Update the commentary on the fried chicken advertisement by rewriting it from the words "For example, over" through the words "love fried chicken.", with "KFC" changed to "Kentucky Fried Chicken".

===== EXTRACT PROVIDED =====

Sometimes you have to wonder about the 'battles' over racist issues the American media gives attention to and whether they're really worth the air time given to them.

For example, over the last few days much furor has been made over a KFC television advertisement that was intended for an Australian audience but found its way onto Youtube where it has been labelled as racist by American viewers.

I think the point of view of the Americans is best summed up in this video (below) by The Young Turks, an American Internet News Show that claims to tell the news without any pretenses.

The video includes the full KFC advertisement and the American stand point is best summarized towards the end of the commentary which essentially is the ad perpetuates a derogatory American Stereotype that suggests all 'black' people love fried chicken.



Note that this is their second 'response' video on the subject after receiving a lot of negative backlash from their Australian viewers on their initial commentary which did not explain the American context well enough for an international audience to understand their position.

Whilst I understand the American point of view, one point I feel important to make is that, it does matter that the colored people depicted are West Indian. It matters a lot. I think the advertisement goes to great lengths to make that clear.

===== DATASET SECTION =====

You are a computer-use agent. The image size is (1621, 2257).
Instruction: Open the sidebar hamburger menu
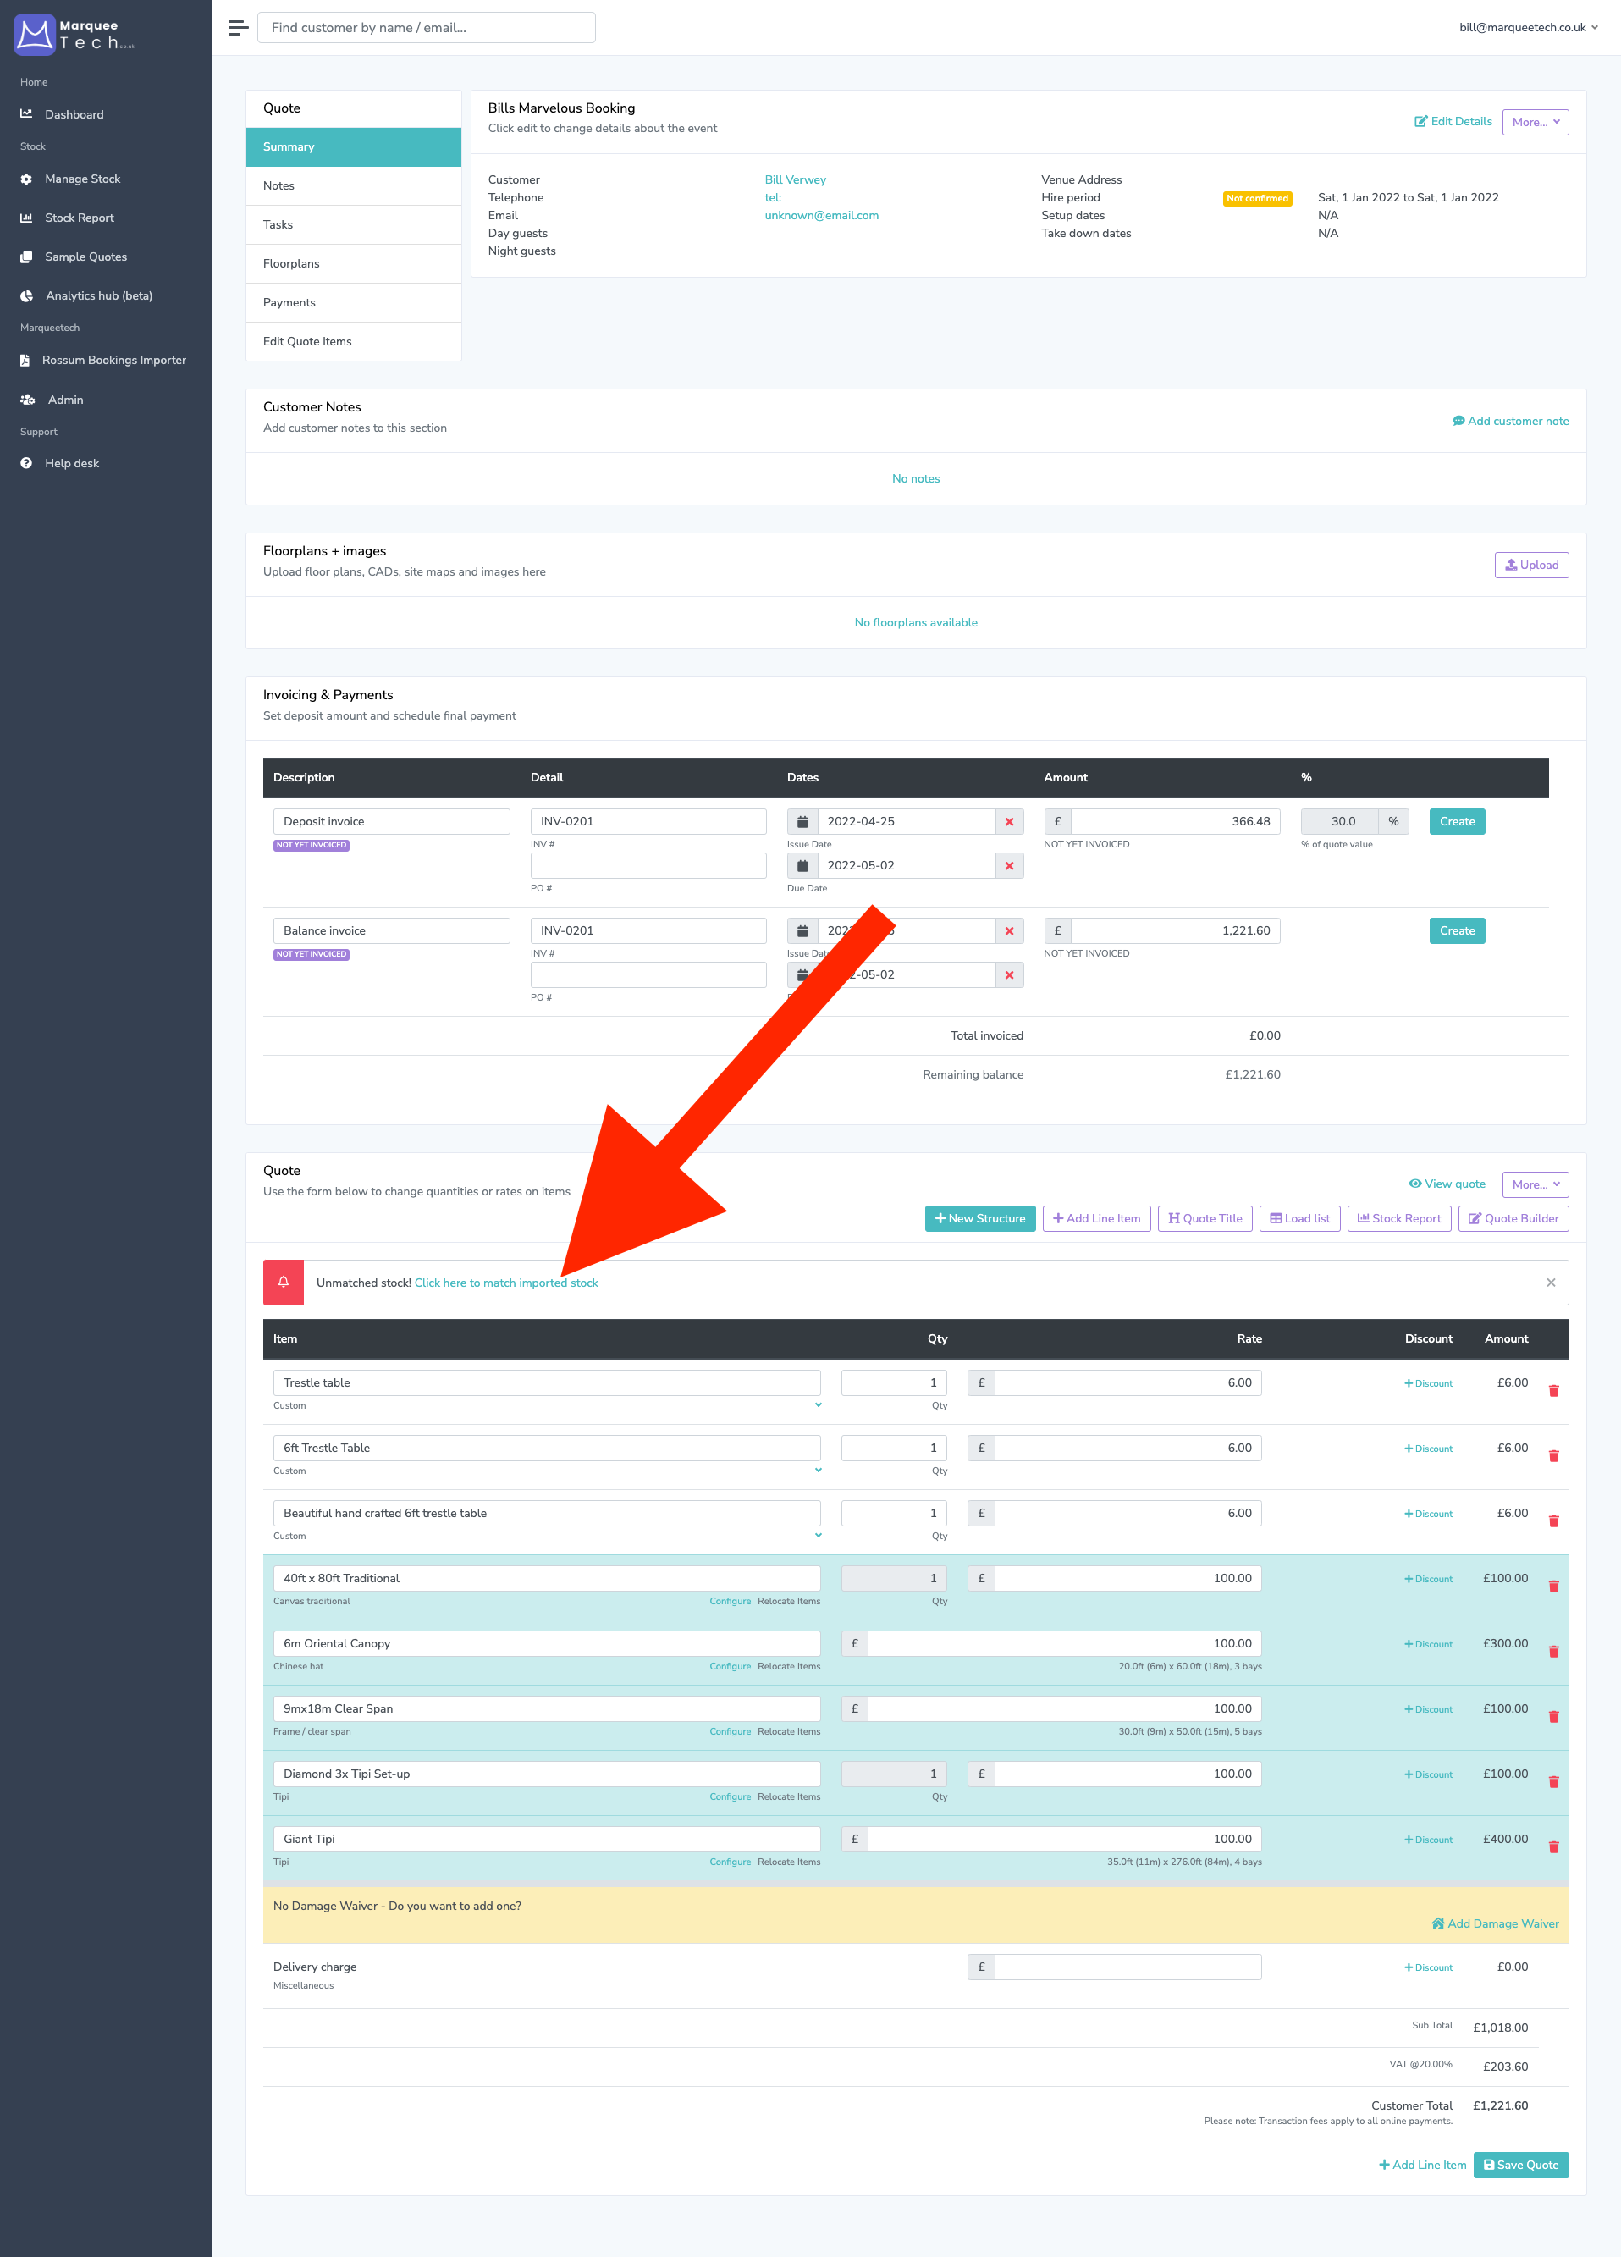click(237, 27)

=====

**RIGHT ANSWER:**
For example, over the last few days much furor has been made over a Kentucky Fried Chicken television advertisement that was intended for an Australian audience but found its way onto Youtube where it has been labelled as racist by American viewers.

I think the point of view of the Americans is best summed up in this video (below) by The Young Turks, an American Internet News Show that claims to tell the news without any pretenses.

The video includes the full Kentucky Fried Chicken advertisement and the American stand point is best summarized towards the end of the commentary which essentially is the ad perpetuates a derogatory American Stereotype that suggests all 'black' people love fried chicken.